> What the exercise asks
Please output only the lines that begin at the line with "Given: Disable Show ranking keywords toggle" and run through the end of the entries below, exactly as written. Drop all pictures.

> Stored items
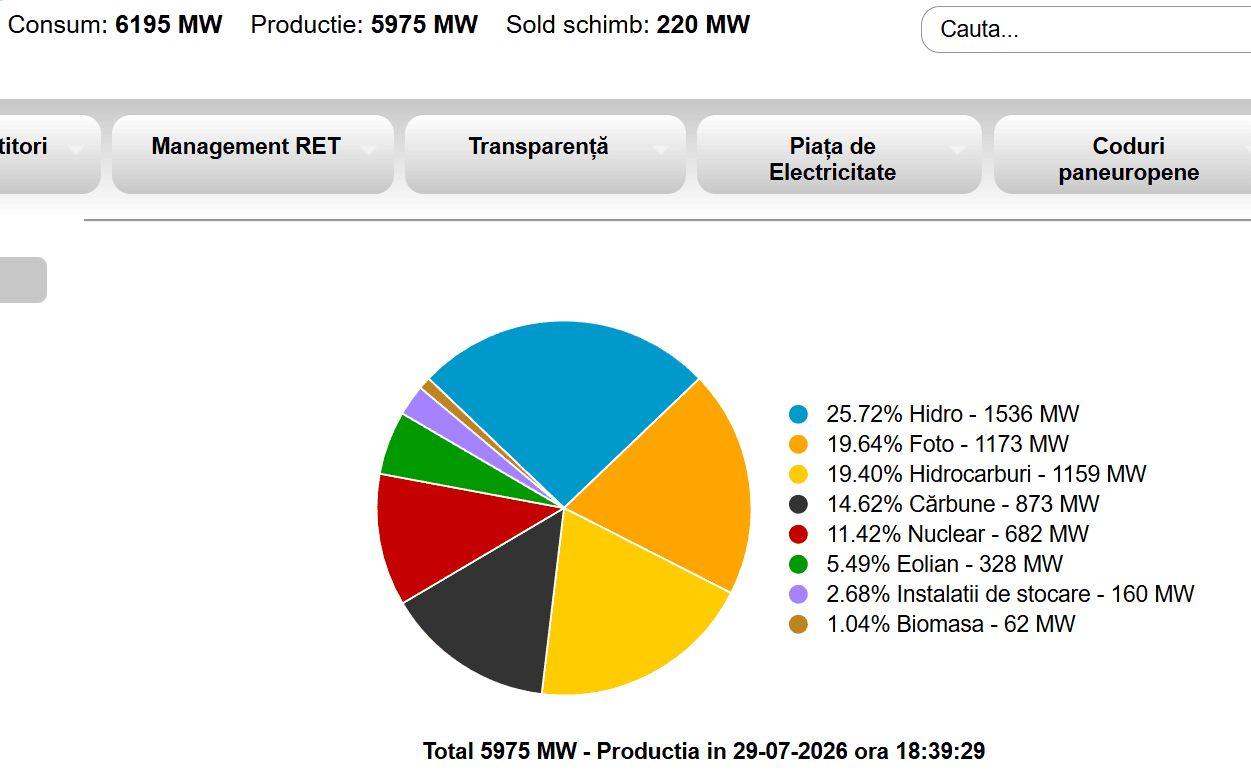Click the yellow Hidrocarburi legend dot
Image resolution: width=1251 pixels, height=775 pixels.
(798, 474)
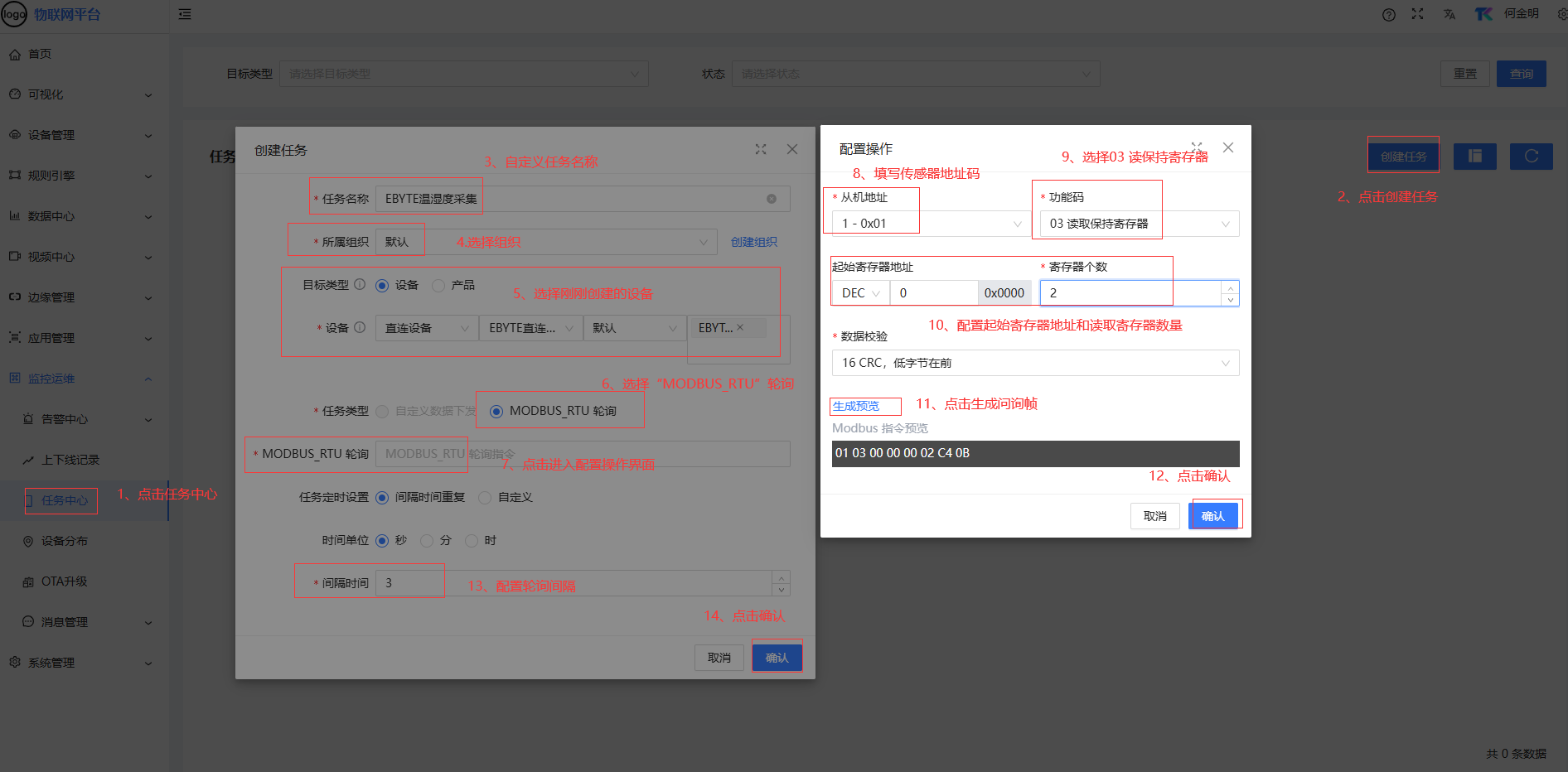Toggle fullscreen mode icon in header
Viewport: 1568px width, 772px height.
click(x=1418, y=14)
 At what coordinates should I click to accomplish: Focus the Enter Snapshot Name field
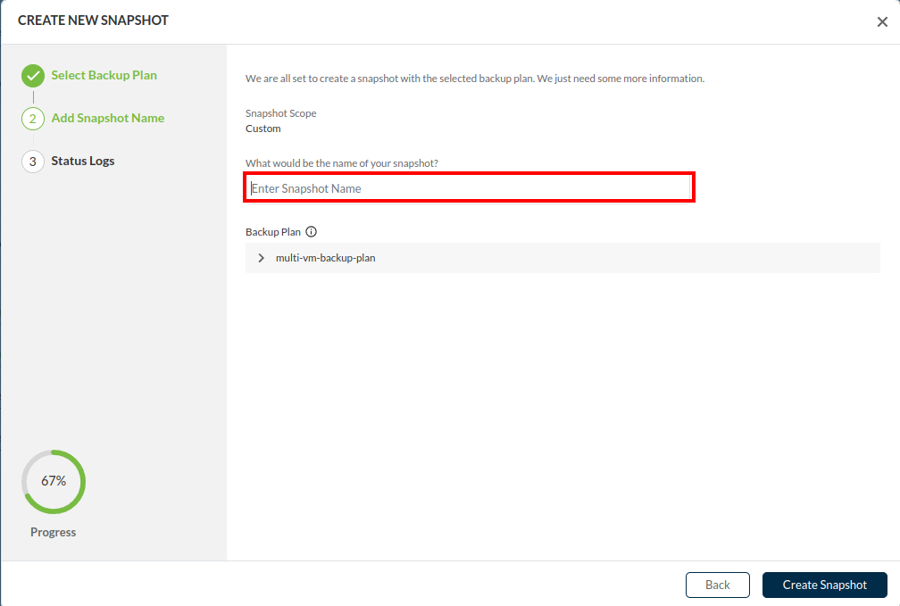[x=469, y=188]
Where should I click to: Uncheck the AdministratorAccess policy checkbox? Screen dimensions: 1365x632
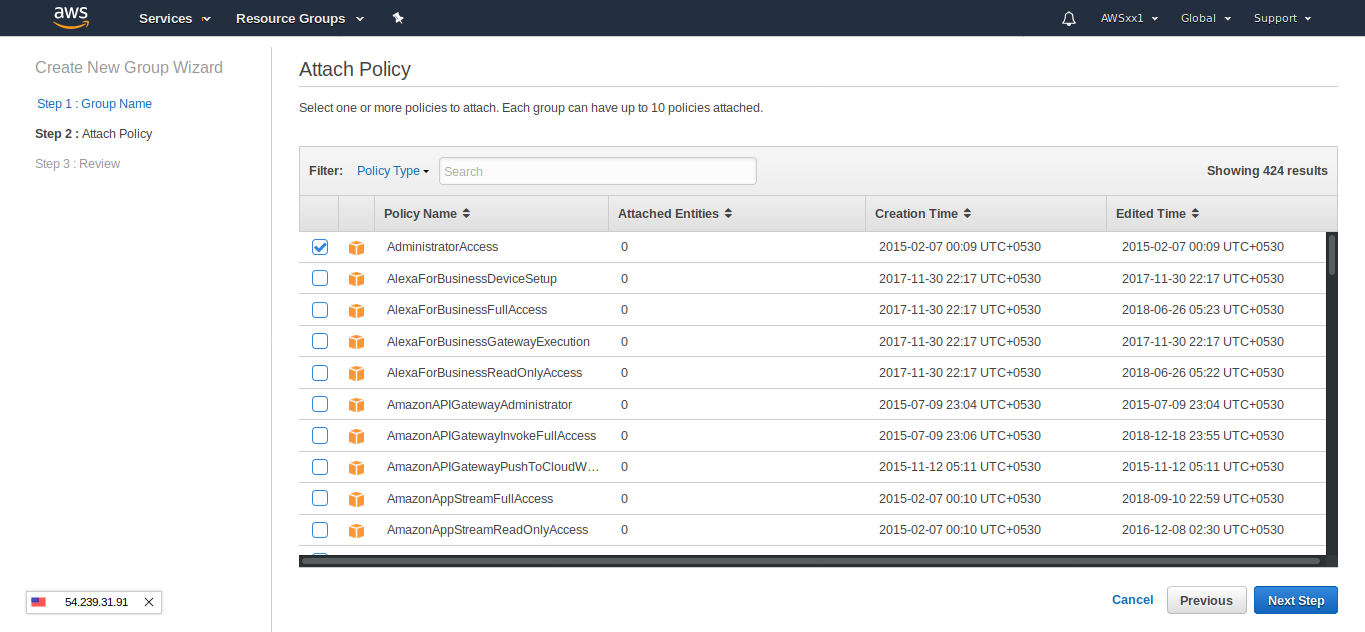[x=320, y=247]
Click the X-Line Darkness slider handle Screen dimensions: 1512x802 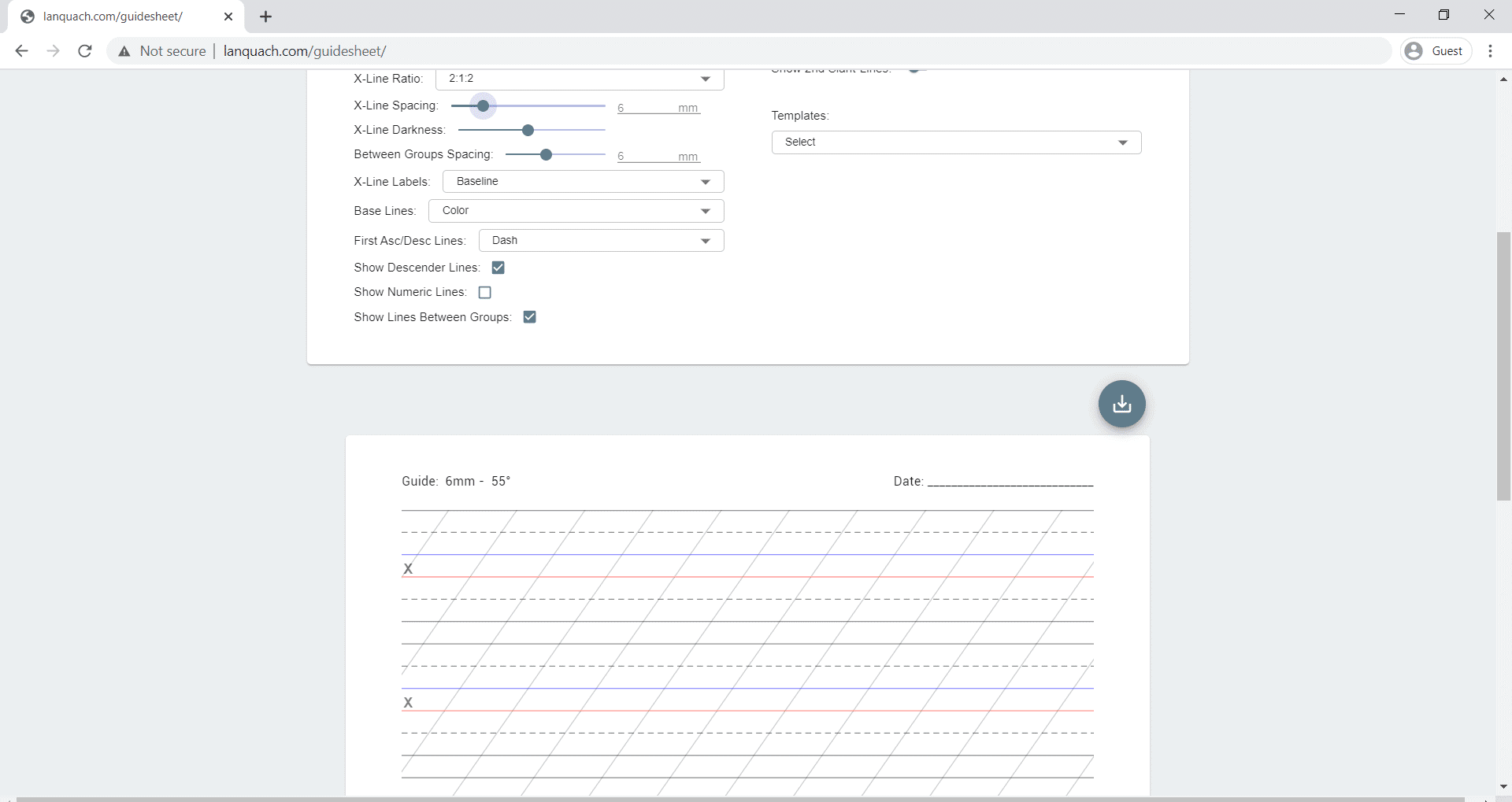coord(528,130)
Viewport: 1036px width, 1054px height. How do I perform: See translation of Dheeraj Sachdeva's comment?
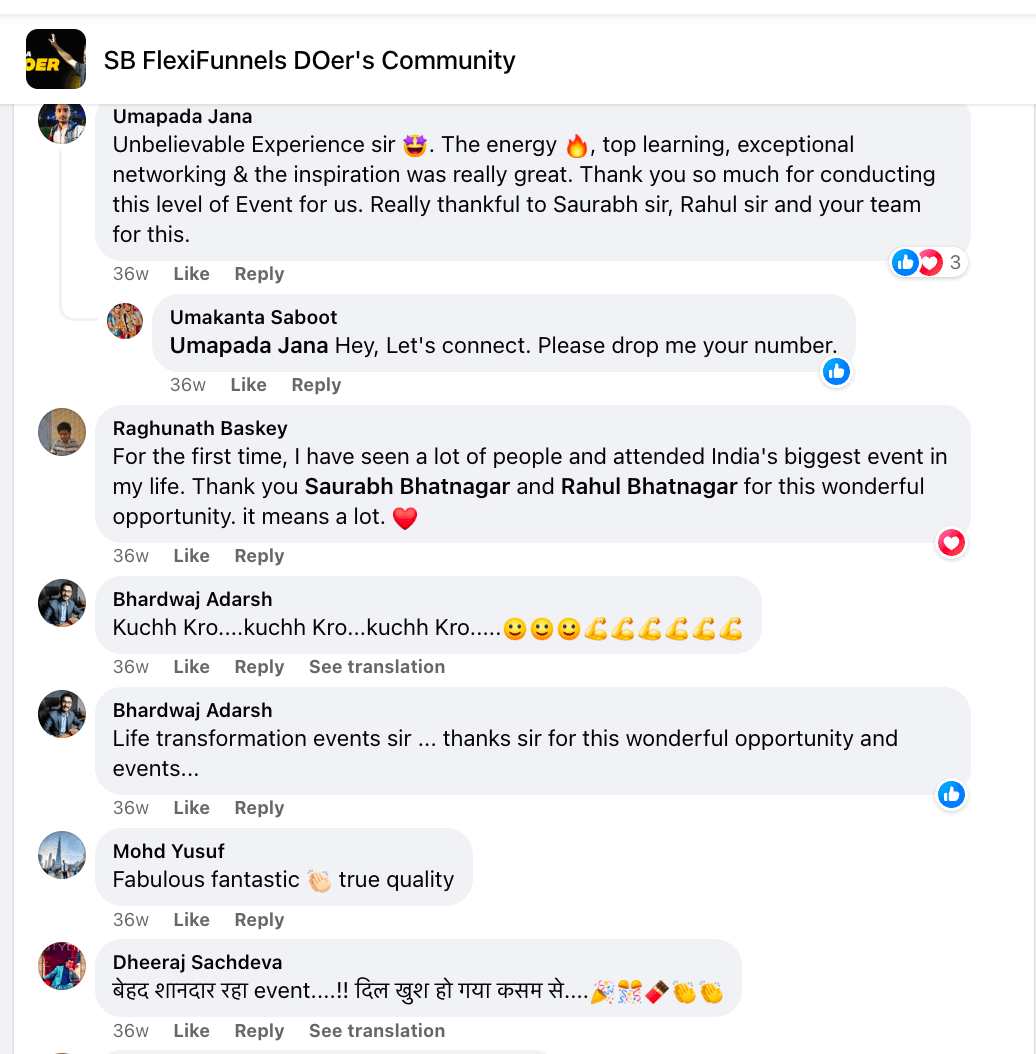(x=376, y=1031)
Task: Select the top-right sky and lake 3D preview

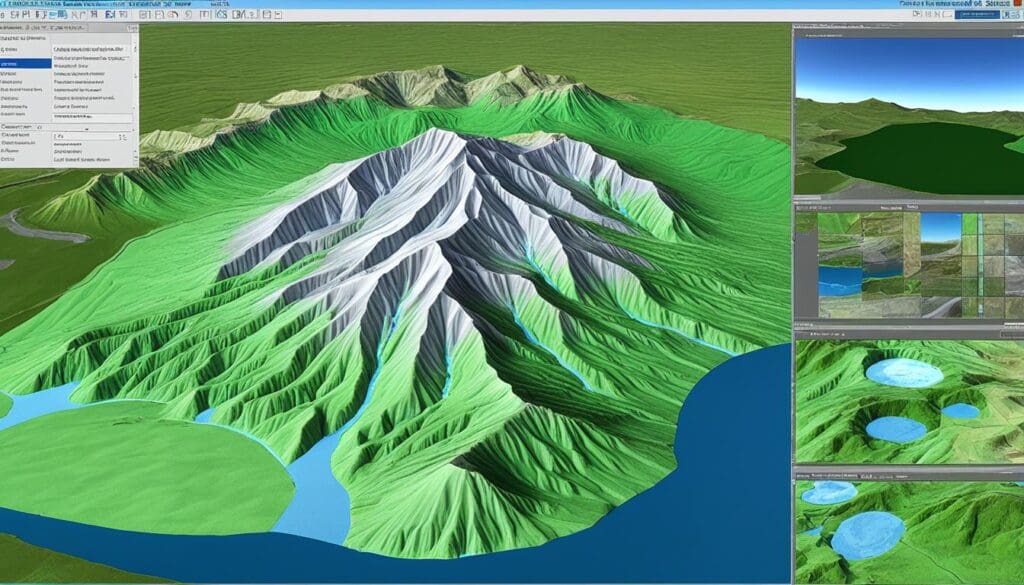Action: (908, 112)
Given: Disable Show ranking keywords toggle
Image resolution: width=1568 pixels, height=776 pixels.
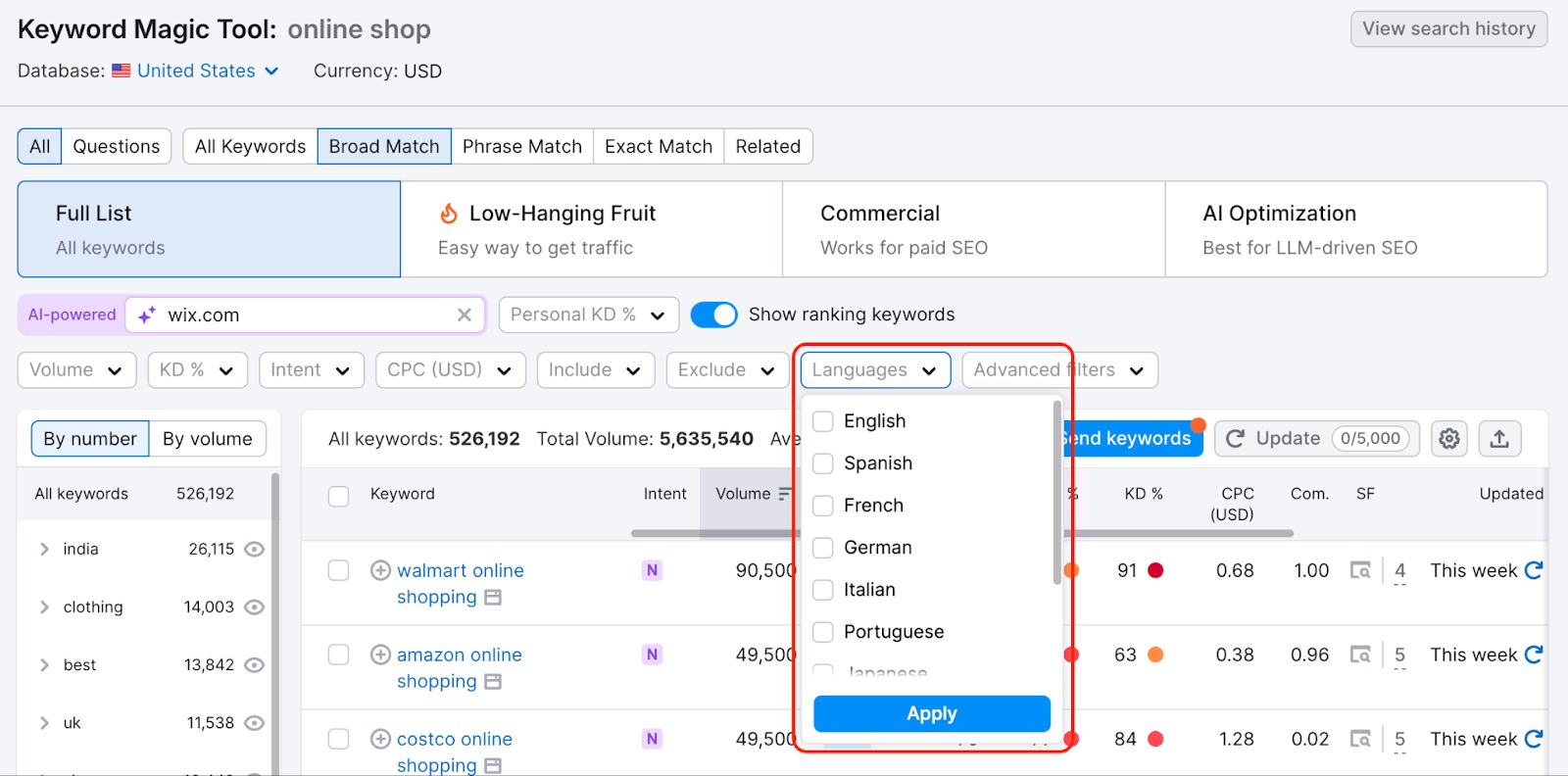Looking at the screenshot, I should coord(713,315).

> Worked solution
Given: Disable Show ranking keywords toggle
Image resolution: width=1568 pixels, height=776 pixels.
Looking at the screenshot, I should coord(713,315).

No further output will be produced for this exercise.